Une photo datant de 2012 figurant le roi Salman et son fils Mohammed Ben Salman. / Hassan Ammar / AP

Il y a moins de trois ans, l’Arabie saoudite était une monarchie pléthorique et consensuelle, où le roi, issu d’une succession adelphique (de frère en frère) était obligé de composer avec des princes, aussi nombreux que riches et puissants. Aujourd’hui, le royaume des Saoud est en passe de devenir un royaume autoritaire, celui de Mohammed Ben Salman, prince héritier et fils du roi Salman, arrivé au pouvoir à la mort de son demi-frère Abdallah en janvier 2015. Alors que la santé de son père est chancelante, « MBS », surnom du prince héritier, qui a déjà bénéficié d’un bouleversement de l’ordre dynastique en sa faveur, prépare activement la succession.

La vaste campagne d’arrestations lancée samedi 4 novembre en Arabie saoudite entre dans ce cadre. Une cinquantaine de personnalités, dont onze princes et quatre ministres, seront déférées devant la justice pour « corruption ». Le procureur général a averti que d’autres inculpations suivraient.

Dans un pays où le budget de l’Etat et la cassette professionnelle de la famille royale se confondent, la lutte contre la corruption, invoquée pour mener cette purge, n’est évidemment qu’un prétexte. Elle permet surtout d’écarter les gêneurs et ceux qui ont pu exprimer des réticences face à l’ascension éclair de Mohammed Ben Salman, âgé de seulement 32 ans et sans formation de haut niveau ni expérience du pouvoir, contrairement aux usages en cours jusqu’à présent dans le royaume.

Faire vibrer la fibre populiste

La recette a déjà fait ses preuves en Russie, où Vladimir Poutine a embastillé les oligarques qui ne lui avaient pas fait allégeance à son arrivée au pouvoir, tout comme en Chine, où Xi Jinping a mis au pas les « princes rouges » et les différentes factions au sein du Parti communiste, grâce à une grande campagne de « moralisation » de la vie publique. « MBS », lui aussi, cherche à faire vibrer la fibre populiste au sein de son opinion en lançant cette croisade contre les « corrompus ».

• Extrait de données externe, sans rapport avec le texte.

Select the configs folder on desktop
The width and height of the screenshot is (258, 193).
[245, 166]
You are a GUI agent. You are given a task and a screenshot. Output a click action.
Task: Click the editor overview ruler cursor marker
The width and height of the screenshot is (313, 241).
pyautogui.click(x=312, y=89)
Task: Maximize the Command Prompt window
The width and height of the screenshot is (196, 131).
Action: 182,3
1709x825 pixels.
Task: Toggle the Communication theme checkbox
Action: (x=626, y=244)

Il avait entamé cette campagne de relations publiques à l’égard de la frange la plus progressiste de la société saoudienne – et des Occidentaux – en autorisant les spectacles et la mixité dans son pays, puis en permettant aux femmes de conduire (à partir de juin 2018) et enfin en annonçant haut et fort sa volonté de promouvoir un islam éclairé. Des prises de position courageuses dans un royaume sous l’emprise d’un clergé ultraconservateur marqué du sceau du wahhabisme.

Mais la campagne anticorruption qui vient d’être déclenchée est d’une autre nature : ce séisme politique, à l’échelle du royaume, dénote une volonté de pouvoir hégémonique et sans frein dans un pays qui est encore jeune et qui ne compte aucun contre-pouvoir.

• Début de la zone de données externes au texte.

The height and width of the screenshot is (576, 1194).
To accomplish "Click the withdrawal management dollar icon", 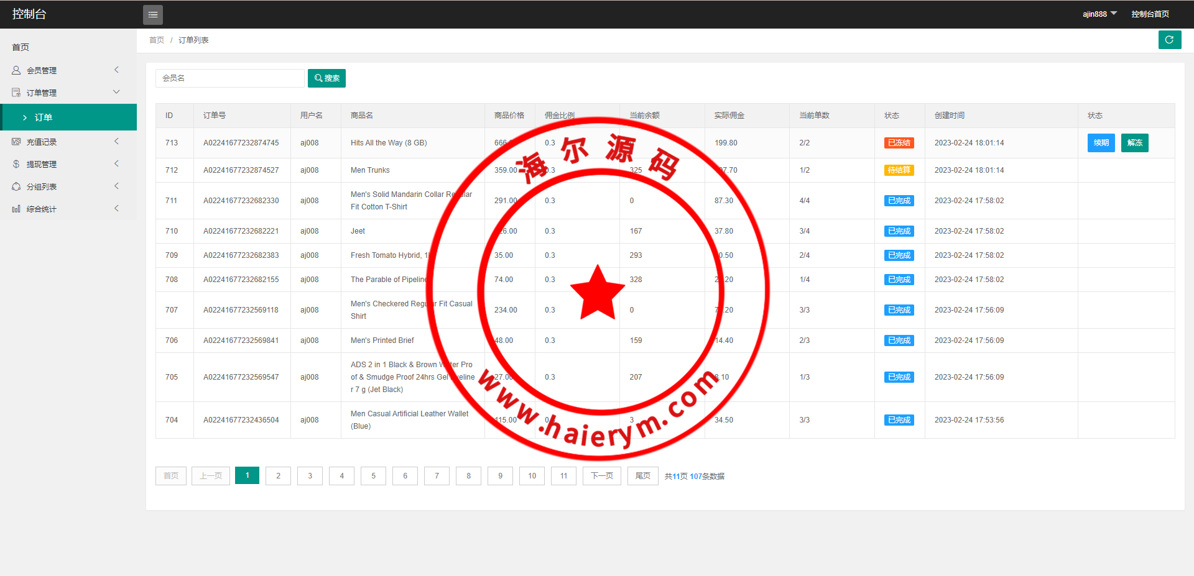I will tap(16, 164).
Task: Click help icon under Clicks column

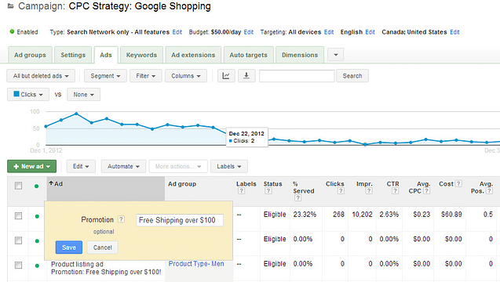Action: [341, 191]
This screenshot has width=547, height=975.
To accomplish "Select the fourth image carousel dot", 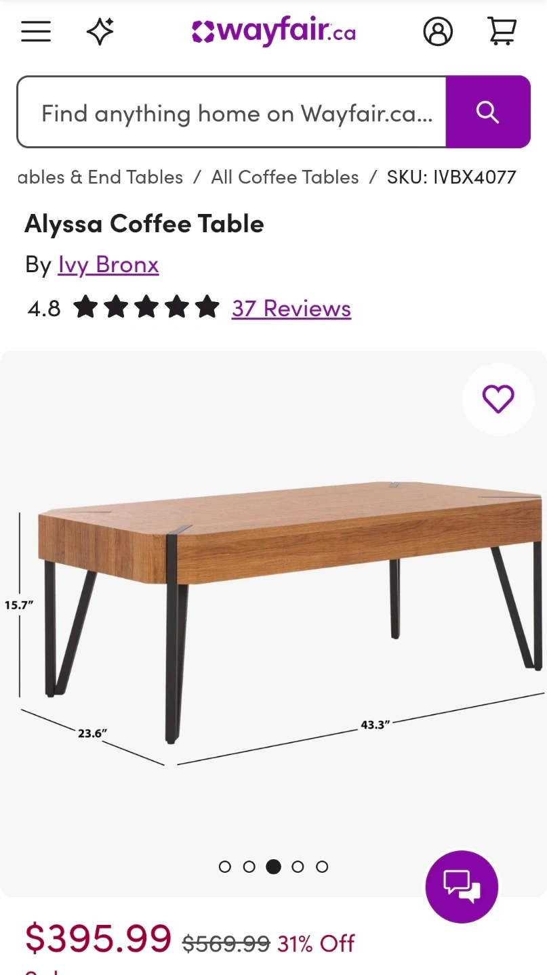I will point(298,867).
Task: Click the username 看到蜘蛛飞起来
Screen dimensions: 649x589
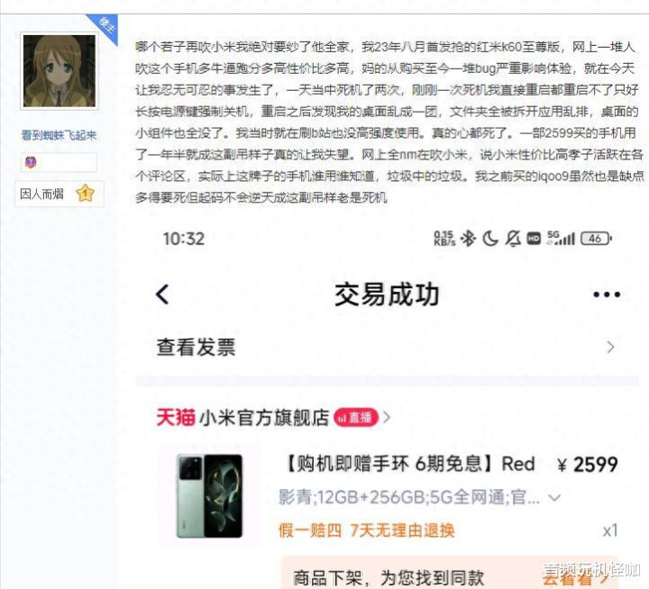Action: click(59, 135)
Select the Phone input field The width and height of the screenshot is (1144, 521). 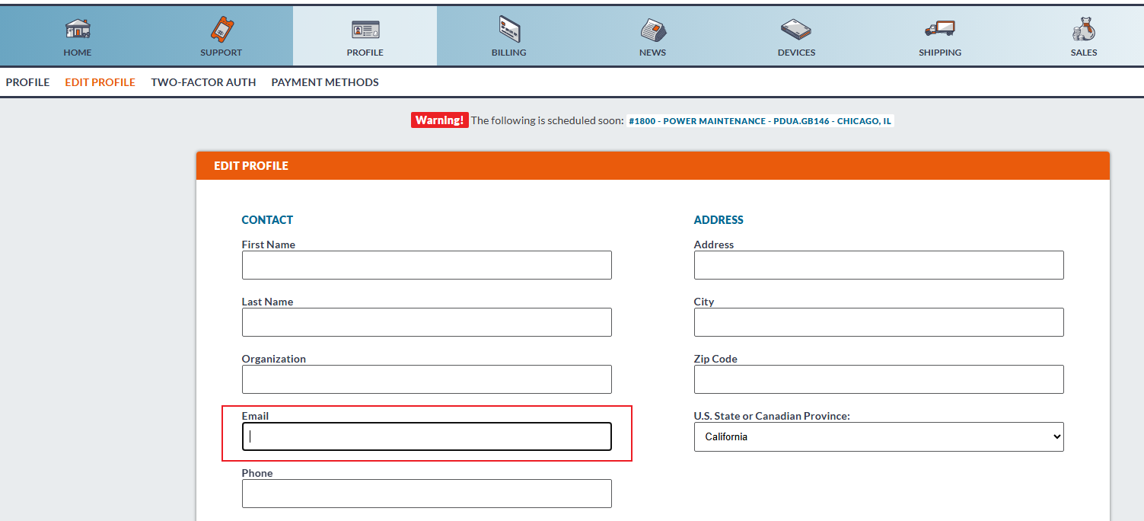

Le soutien affiché par Donald Trump à la purge en cours ne peut qu’encourager le prince héritier saoudien à accélérer la cadence. Elle est pourtant déjà vertigineuse, tant sur le plan intérieur qu’extérieur, avec la guerre au Yémen, lancée en 2015, et la confrontation avec l’Iran chiite, qui connaît des sommets inédits, notamment depuis la démission samedi – semble-t-il sous la contrainte – du premier ministre libanais, Saad Hariri.

Le risque d’une sortie de route est désormais sérieux, dans un pays qui possède les premières réserves mondiales de pétrole et dont 75 % de la population est âgée de moins de 30 ans.